Rien, à priori ne destine Maximilien de Béthune, baron
de Rosny, à gérer les finances de l'Etat. C'est au combat, les armes à la main,
qu'il s'est fait remarquer pour sa bravoure, puis est devenu l'un des plus proches
fidèles d'Henri IV. Depuis qu'il a entrepris la reconquête du royaume, le souverain
manque si cruellement de moyens financiers qu'il multiplie les expédients, et
les emprunts, allant jusqu'à engager tout son bien personnel. La dette publique
atteint des sommets, non seulement à cause des dépenses de guerre, mais aussi
en raison des prodigalités du roi, notamment en faveur de sa maîtresse, Gabrielle
d'Estrées. Le marquis d'O, ancien favori d'Henri III et surintendant des Finances,
est notoirement incompétent et corrompu : mais étant l'un des principaux catholiques
ralliés au Béarnais, c'est un homme à ménager. Sa mort, le 24 octobre 1590,
sonne l'heure d'une reprise en main de la gestion du Trésor.

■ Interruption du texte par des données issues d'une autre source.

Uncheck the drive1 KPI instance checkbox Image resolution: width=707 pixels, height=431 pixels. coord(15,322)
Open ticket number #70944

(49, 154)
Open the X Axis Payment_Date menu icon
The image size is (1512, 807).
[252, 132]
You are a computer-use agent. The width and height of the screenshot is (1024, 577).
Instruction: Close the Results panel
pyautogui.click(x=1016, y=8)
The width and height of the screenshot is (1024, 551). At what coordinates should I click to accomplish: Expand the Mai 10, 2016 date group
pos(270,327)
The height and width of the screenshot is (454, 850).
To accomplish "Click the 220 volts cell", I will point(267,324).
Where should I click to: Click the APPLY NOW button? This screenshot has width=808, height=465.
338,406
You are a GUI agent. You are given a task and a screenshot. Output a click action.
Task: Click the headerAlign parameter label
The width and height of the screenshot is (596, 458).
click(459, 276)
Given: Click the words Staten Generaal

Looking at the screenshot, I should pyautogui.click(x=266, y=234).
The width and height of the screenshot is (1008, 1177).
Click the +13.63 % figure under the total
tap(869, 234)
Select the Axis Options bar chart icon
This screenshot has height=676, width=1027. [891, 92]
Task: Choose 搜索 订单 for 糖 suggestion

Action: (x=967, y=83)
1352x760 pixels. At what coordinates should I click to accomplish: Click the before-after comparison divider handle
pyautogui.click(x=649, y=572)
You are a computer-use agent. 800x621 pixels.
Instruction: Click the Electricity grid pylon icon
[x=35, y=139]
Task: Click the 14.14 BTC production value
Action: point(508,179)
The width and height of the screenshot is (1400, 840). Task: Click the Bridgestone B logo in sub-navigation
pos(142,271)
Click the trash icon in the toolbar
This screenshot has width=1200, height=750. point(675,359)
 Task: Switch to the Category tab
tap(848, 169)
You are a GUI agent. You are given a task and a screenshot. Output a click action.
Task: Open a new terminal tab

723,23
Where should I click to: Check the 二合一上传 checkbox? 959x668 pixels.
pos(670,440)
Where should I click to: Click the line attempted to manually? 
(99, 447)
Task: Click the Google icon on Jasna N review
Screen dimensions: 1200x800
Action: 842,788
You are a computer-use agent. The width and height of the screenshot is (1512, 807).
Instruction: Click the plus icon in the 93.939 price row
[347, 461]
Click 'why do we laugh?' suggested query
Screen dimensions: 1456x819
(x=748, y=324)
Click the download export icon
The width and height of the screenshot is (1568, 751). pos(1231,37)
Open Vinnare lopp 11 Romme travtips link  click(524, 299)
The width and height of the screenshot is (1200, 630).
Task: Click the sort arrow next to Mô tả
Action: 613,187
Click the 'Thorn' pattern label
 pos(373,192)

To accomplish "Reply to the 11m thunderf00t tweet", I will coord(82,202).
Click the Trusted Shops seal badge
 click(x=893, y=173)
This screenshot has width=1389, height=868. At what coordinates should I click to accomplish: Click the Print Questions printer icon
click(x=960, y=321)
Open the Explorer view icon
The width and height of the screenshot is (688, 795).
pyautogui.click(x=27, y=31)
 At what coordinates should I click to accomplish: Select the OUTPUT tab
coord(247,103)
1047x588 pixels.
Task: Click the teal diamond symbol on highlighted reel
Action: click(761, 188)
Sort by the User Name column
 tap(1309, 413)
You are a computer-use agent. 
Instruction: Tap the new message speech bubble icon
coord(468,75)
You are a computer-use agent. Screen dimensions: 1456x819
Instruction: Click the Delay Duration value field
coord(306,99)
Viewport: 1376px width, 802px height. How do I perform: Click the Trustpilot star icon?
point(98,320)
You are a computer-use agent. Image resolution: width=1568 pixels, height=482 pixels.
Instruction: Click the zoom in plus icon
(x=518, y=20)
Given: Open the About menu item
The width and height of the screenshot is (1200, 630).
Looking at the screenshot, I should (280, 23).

L'office de superintendant des Finances est supprimé,
la tâche en étant remise à un Conseil chargé d'assurer une direction collégiale.
"Depuis peu de jours, j'ai donné la charge de mes
finances à des gens de bien", écrit le roi, confiant, à son épouse,
Marguerite de Valois. Mais, au cours des années suivantes, Henri IV est déçu
: le Conseil ne répond pas à ses demandes de fonds. En juillet 1596, il introduit
Maximilien de Béthune, baron de Rosny et futur duc de Sully, au Conseil des
Finances, espérant que celui-ci fera prendre en compte ses exigences par les
autres conseillers. En septembre, Sully décide d'employer les grands moyens
: il dépêche à travers le royaume cinq commissaires chargés de renflouer coûte
que coûte les caisses de l'Etat. La méthode, plutôt brutale, est inhabituelle
: ses envoyés harcèlent les gestionnaires locaux, trésoriers de France et généraux
des Finances à la tête de vingt et une circonscriptions baptisées "généralités".
Sans s'embarrasser des scrupules de ses pairs, Sully parvient à ramener d'Orléans
et de Tours plusieurs charrettes remplies de trois cent mille écus. Le roi est fort satisfait,
même si cet argent est encore le fruit d'expédients : saisie sur les pensions,
sur les gages des officiers du roi, assignation de dettes anciennes. Ces
méthodes sont bien éloignées des vertueux principes prônés par le sage Pomponne
de Bellièvre, qui préconise la réduction des dépenses du roi, de ses armées
et de sa Maison, la hausse des impôts indirects, la diminution du nombre des
privilégiés dispensés de la taille et le strict contrôle de la gestion des fonds.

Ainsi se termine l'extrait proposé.